THE DATA:
--- START ---

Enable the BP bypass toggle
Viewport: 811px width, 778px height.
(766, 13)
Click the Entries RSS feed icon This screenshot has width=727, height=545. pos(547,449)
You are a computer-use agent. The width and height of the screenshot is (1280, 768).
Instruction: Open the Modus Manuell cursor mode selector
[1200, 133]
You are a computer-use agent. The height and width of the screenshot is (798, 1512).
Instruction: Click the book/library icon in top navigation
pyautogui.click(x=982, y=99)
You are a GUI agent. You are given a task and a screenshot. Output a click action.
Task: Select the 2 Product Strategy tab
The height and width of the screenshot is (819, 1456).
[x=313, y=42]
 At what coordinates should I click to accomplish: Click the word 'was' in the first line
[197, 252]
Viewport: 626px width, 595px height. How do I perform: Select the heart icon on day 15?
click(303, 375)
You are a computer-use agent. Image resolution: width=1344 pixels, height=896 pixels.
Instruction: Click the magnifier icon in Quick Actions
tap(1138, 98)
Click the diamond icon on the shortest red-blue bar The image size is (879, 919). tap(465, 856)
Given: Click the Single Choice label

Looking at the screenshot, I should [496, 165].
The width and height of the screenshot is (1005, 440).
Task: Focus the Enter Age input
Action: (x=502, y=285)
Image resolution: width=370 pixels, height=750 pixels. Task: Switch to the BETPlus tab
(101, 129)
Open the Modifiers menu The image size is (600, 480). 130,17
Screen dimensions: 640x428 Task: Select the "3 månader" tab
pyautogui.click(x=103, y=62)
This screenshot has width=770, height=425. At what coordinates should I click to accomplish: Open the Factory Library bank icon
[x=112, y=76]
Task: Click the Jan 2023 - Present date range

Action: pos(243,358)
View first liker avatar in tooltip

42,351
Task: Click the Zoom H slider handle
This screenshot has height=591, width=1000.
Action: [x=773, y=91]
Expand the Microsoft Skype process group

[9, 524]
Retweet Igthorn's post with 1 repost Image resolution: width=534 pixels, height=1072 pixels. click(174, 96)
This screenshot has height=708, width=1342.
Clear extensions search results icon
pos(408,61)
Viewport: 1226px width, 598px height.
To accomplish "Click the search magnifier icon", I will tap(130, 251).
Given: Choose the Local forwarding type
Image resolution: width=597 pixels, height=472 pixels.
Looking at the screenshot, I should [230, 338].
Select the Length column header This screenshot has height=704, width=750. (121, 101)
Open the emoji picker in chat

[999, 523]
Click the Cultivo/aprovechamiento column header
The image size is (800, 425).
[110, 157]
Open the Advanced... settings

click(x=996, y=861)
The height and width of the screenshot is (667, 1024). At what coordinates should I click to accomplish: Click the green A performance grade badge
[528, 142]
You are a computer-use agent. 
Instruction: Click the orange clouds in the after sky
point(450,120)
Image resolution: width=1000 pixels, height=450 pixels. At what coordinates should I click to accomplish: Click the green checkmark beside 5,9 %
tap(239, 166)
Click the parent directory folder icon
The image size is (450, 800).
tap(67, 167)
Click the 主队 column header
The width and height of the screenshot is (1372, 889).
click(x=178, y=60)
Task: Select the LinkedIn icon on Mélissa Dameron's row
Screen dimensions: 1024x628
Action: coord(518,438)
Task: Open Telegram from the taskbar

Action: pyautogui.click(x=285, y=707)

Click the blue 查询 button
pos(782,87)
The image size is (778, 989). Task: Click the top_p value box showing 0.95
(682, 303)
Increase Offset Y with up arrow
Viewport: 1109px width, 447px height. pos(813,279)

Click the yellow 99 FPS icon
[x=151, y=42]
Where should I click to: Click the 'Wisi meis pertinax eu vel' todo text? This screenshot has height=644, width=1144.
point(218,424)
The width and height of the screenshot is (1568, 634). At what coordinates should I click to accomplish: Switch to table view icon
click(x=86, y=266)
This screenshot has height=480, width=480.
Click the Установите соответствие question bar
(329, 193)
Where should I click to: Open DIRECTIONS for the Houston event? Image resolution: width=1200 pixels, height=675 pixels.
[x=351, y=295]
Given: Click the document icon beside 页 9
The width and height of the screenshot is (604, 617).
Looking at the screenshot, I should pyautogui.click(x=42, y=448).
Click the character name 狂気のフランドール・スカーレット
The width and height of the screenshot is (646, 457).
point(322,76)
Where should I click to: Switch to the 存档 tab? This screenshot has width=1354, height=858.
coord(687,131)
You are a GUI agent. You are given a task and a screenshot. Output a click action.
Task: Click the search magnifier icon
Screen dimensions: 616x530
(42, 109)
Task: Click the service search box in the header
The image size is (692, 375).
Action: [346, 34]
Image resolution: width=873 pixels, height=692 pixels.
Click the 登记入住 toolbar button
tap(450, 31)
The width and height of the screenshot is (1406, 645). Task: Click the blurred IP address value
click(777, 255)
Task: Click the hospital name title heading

--- END ---

Output the data once more, exactly as given.

Enable the BP bypass toggle
Viewport: 811px width, 778px height.
(766, 13)
Click the Entries RSS feed icon This screenshot has width=727, height=545. pos(547,449)
You are a computer-use agent. The width and height of the screenshot is (1280, 768).
Instruction: Open the Modus Manuell cursor mode selector
[1200, 133]
You are a computer-use agent. The height and width of the screenshot is (798, 1512).
Instruction: Click the book/library icon in top navigation
pyautogui.click(x=982, y=99)
You are a GUI agent. You are given a task and a screenshot. Output a click action.
Task: Select the 2 Product Strategy tab
The height and width of the screenshot is (819, 1456).
[x=313, y=42]
 At what coordinates should I click to accomplish: Click the word 'was' in the first line
[197, 252]
Viewport: 626px width, 595px height. How do I perform: Select the heart icon on day 15?
click(303, 375)
You are a computer-use agent. Image resolution: width=1344 pixels, height=896 pixels.
Instruction: Click the magnifier icon in Quick Actions
tap(1138, 98)
Click the diamond icon on the shortest red-blue bar The image size is (879, 919). tap(465, 856)
Given: Click the Single Choice label

Looking at the screenshot, I should [496, 165].
The width and height of the screenshot is (1005, 440).
Task: Focus the Enter Age input
Action: (x=502, y=285)
Image resolution: width=370 pixels, height=750 pixels. Task: Switch to the BETPlus tab
(101, 129)
Open the Modifiers menu The image size is (600, 480). 130,17
Screen dimensions: 640x428 Task: Select the "3 månader" tab
pyautogui.click(x=103, y=62)
This screenshot has width=770, height=425. At what coordinates should I click to accomplish: Open the Factory Library bank icon
[x=112, y=76]
Task: Click the Jan 2023 - Present date range

Action: pos(243,358)
View first liker avatar in tooltip

42,351
Task: Click the Zoom H slider handle
This screenshot has height=591, width=1000.
Action: [x=773, y=91]
Expand the Microsoft Skype process group

[9, 524]
Retweet Igthorn's post with 1 repost Image resolution: width=534 pixels, height=1072 pixels. click(174, 96)
This screenshot has height=708, width=1342.
Clear extensions search results icon
pos(408,61)
Viewport: 1226px width, 598px height.
To accomplish "Click the search magnifier icon", I will tap(130, 251).
Given: Choose the Local forwarding type
Image resolution: width=597 pixels, height=472 pixels.
Looking at the screenshot, I should [230, 338].
Select the Length column header This screenshot has height=704, width=750. (121, 101)
Open the emoji picker in chat

[999, 523]
Click the Cultivo/aprovechamiento column header
The image size is (800, 425).
[110, 157]
Open the Advanced... settings

click(x=996, y=861)
The height and width of the screenshot is (667, 1024). At what coordinates should I click to accomplish: Click the green A performance grade badge
[528, 142]
You are a computer-use agent. 
Instruction: Click the orange clouds in the after sky
point(450,120)
Image resolution: width=1000 pixels, height=450 pixels. At what coordinates should I click to accomplish: Click the green checkmark beside 5,9 %
tap(239, 166)
Click the parent directory folder icon
The image size is (450, 800).
tap(67, 167)
Click the 主队 column header
The width and height of the screenshot is (1372, 889).
click(x=178, y=60)
Task: Select the LinkedIn icon on Mélissa Dameron's row
Screen dimensions: 1024x628
Action: coord(518,438)
Task: Open Telegram from the taskbar

Action: pyautogui.click(x=285, y=707)

Click the blue 查询 button
pos(782,87)
The image size is (778, 989). Task: Click the top_p value box showing 0.95
(682, 303)
Increase Offset Y with up arrow
Viewport: 1109px width, 447px height. pos(813,279)

Click the yellow 99 FPS icon
[x=151, y=42]
Where should I click to: Click the 'Wisi meis pertinax eu vel' todo text? This screenshot has height=644, width=1144.
point(218,424)
The width and height of the screenshot is (1568, 634). At what coordinates should I click to accomplish: Switch to table view icon
click(x=86, y=266)
This screenshot has height=480, width=480.
Click the Установите соответствие question bar
(329, 193)
Where should I click to: Open DIRECTIONS for the Houston event? Image resolution: width=1200 pixels, height=675 pixels.
[x=351, y=295]
Given: Click the document icon beside 页 9
The width and height of the screenshot is (604, 617).
Looking at the screenshot, I should pyautogui.click(x=42, y=448).
Click the character name 狂気のフランドール・スカーレット
The width and height of the screenshot is (646, 457).
point(322,76)
Where should I click to: Switch to the 存档 tab? This screenshot has width=1354, height=858.
coord(687,131)
You are a GUI agent. You are given a task and a screenshot. Output a click action.
Task: Click the search magnifier icon
Screen dimensions: 616x530
(42, 109)
Task: Click the service search box in the header
The image size is (692, 375).
Action: [346, 34]
Image resolution: width=873 pixels, height=692 pixels.
Click the 登记入住 toolbar button
tap(450, 31)
The width and height of the screenshot is (1406, 645). Task: Click the blurred IP address value
click(777, 255)
Task: Click the hospital name title heading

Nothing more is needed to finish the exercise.